**QUESTIONS ON THE MATERIAL**
1. Reproduce the forum discussion about scary Doctor Who monsters word for word, from "Agreed, Who is" up to and including "be THAT bad)".
2. Answer these questions from the forum discussion about scary Doctor Who monsters:
(a) In SITL/FOTD, what creeped out the first poster?
(b) What do viewers never get to find out about the Midnight monster?
(c) What happens once you look away from the Silence?
3. Continue the forum discussion about scary Doctor Who monsters from its last sentence.

**EXTRACTED TEXT**
So I agree that it is the unknown that is scary. Midnight was just wow!

As for scary scenes, in SITL/FOTD The music that plays when the scene cuts to Donna's world, really creeped me out, that wirey sound it had. Shows that music and sounds affect the tone just as much as direction and dialogue.
Whovian1109
31-07-2012
Originally Posted by TheSilentFez:
“I think the very mysterious monsters are the scariest; the ones which we know very little about.
The best example of this is the Midnight monster. We knew it was incredibly powerful and that it could posses people and turn groups of people against each other, but I think what made it very successful was that we never got to find out what it looked like. We have been left speculating ever since.

Special mention goes to the Silence. The idea that you forget them once you look away is fantastic. It's good, because it makes you think "how do I know that I haven't met one of them?".

Finally, I do love a good possession. Monsters possessing people are always good. We haven't had a good possession in a while though.”

Agreed, Who is at its best when it takes things you either know nothing about or fear anyway. Moffat's good at finding things we're already scared of and twisting that fear. As for possession, that was kind of ruined for me by the Cassandra debacle at the start of Series 2. That was awful. (Saying that its the first episode of Who I ever watched and it got me hooked so it couldn't be THAT bad)

**DATA PROVIDED**
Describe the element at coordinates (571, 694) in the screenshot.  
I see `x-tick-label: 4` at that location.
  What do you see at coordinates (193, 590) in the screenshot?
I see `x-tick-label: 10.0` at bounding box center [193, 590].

**RESPONSE LIST**
1.
Agreed, Who is at its best when it takes things you either know nothing about or fear anyway. Moffat's good at finding things we're already scared of and twisting that fear. As for possession, that was kind of ruined for me by the Cassandra debacle at the start of Series 2. That was awful. (Saying that its the first episode of Who I ever watched and it got me hooked so it couldn't be THAT bad)

2.
(a) The music that plays when the scene cuts to Donna's world, with its wirey sound.
(b) What it looked like.
(c) You forget them.

3.
sovietusername
31-07-2012
Originally Posted by Check it out:
“ Also, to this day, I cannot watch the scene with Toby out in space with no suit on. It really cut me that scene.”

Yeah, that really got to me, that scene, I'm not even sure why
johnnysaucepn
31-07-2012
Originally Posted by TheSilentFez:
“Finally, I do love a good possession. Monsters possessing people are always good. We haven't had a good possession in a while though.”

Possession is usually a lazy cop-out. What I liked about Midnight is that the possession - and the alien doing it - isn't actually the threat. Possession stories usually come down to "let's make the Doctor's friends become threats instead, we don't even need to come up with a good reason, just make them possessed and then it's not their fault".

In Midnight, everyone knew about the possession - it's the humans and their motivations and paranoia that were the real danger.
Fire Host
31-07-2012
Although it was more of a jump scare than anything else, the surreal nature of the computer world in Forest of the Dead combined very well with the mysterious veiled woman stalking Donna. The music as well was top notch - and oh god, when they showed her distorted face...
Plus the shot where it's revealed all the children are identical. That was pretty damn scary. And honorable mention to the scene where the children realize they aren't real and promptly vanish.

And of course Midnight and Impossible Planet/Satan Pit are about as scary as the modern series has got.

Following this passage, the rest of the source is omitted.